You know this claim is erroneous, but you just keep repeating it anyway. I've refuted this claim in several replies to you, and each time you've either summarily dismissed or offered lame explanations for the mountain of forensic evidence that points away from Oswald (the fact that the ammo that hit JFK's head behaved nothing like the kind of ammo that Oswald supposedly used, the fact that the head damage indicates the bullet was traveling at a high velocity [as even the Clark Panel noted, whereas the alleged murder weapon was a low-velocity rifle], the angles of the rear head shot and of the back-wound shot, the front-to-back fragmentation pattern seen on the skull x-rays, the small back-of-head fragments that could only be ricochet fragments, the evidence of a frontal entry wound on the skull x-rays, the fact that the back wound had no exit point, the evidence that the throat wound was an entry wound, etc.).
Which indicates they had no special powers of audio perception and could be fooled as to where the gunshots originated from.
Oh, of course. But, let me guess: The people who thought shots came from the TSBD, well, they had "special powers of audio perception," while the dozens of people who heard shots from the knoll were all "mistaken," right?
And, as you know (because I've pointed it out to you), a number of witnesses saw gun smoke coming from a spot behind the fence on the knoll during the shooting, and a small cloud of smoke can be seen hanging over a spot near the fence on the knoll in the Wiegman film.
All those people rushed to the GK and not one of them saw a gunman.
Wrong. Why do you keep repeating claims that you know are false?
And what about J.C. Price, who watched the motorcade from the Terminal Annex Building in Dealey Plaza and who saw a man running from the fence into the railroad yard right after the shooting?

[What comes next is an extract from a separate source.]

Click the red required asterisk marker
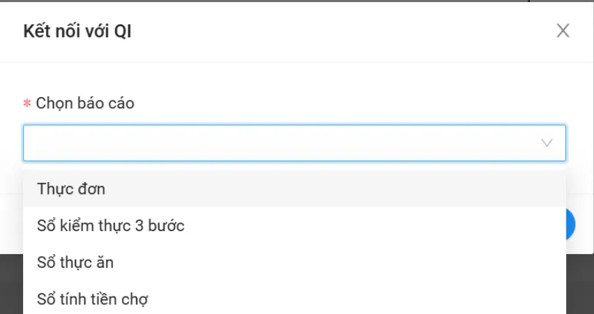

Nor did Lee Bowers who was watching from an elevated position from behind the GK.
Because, as Bowers explained, his attention was diverted to the bank of the knoll when a patrolman left the motorcade and roared up the knoll.
Speaking of Bowers, before the shooting, he observed two unfamiliar men standing on top of the knoll at the edge of the parking lot, within 10 or 15 feet of each other: "one man, middle-aged or slightly older, fairly heavy-set, in a white shirt, fairly dark trousers. Another younger man, about mid-twenties, in either a plaid shirt or a plaid coat or jacket." Impressively, the HSCA's acoustical scientists determined from the police dictabelt that a shot was fired from a location just a few feet from the area that Bowers described.

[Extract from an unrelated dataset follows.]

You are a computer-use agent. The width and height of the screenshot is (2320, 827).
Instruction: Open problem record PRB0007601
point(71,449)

Bowers also observed three cars conduct what clearly appeared to be a recon of the area behind the knoll, one at a time, in the 35 minutes leading up to the assassination. One of the drivers appeared to be talking into a microphone. No federal or local police drove in the parking lot before the shooting.
During the shooting, Bowers said something unusual occurred where the two men were located: "there was some unusual occurrence -- a flash of light or smoke or something which caused me to feel like something out of the ordinary had occurred there."

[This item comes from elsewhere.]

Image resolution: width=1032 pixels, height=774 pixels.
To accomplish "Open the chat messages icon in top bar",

As for the smell of gunpowder, the people who reported that were on Elm St. when they smelled it. Unless you want to argue the shooter fired from Elm St., that indicates the smell originated from a location some distance from Elm St. You would have us believe the gunpowder residue they smelled could travel to Elm St. from behind the wooden fence but not from the sniper's nest. A really illogical take on those reports.
I've answered this nonsense several times now, as have others, but you just keep repeating it. The only "really illogical take" is yours. It is vacuous to argue that the scent of gunpowder "originated some distance from Elm St." That's not how it works. The exact opposite is true: the pungent odor of gunpowder must have originated on the knoll in order to be detected by witnesses who were on or near the knoll during or right after the shooting, especially given the fact that several witnesses saw apparent gun smoke on the knoll and that a small cloud of smoke is visible above the fence on the Wiegman film.
Do you just not care that some people are bound to notice that you constantly repeat arguments that have been answered several times in previous replies? You seem to be hoping that readers won't read any of those previous replies and thus won't realize that you've been corrected on those arguments and are repeating them anyway.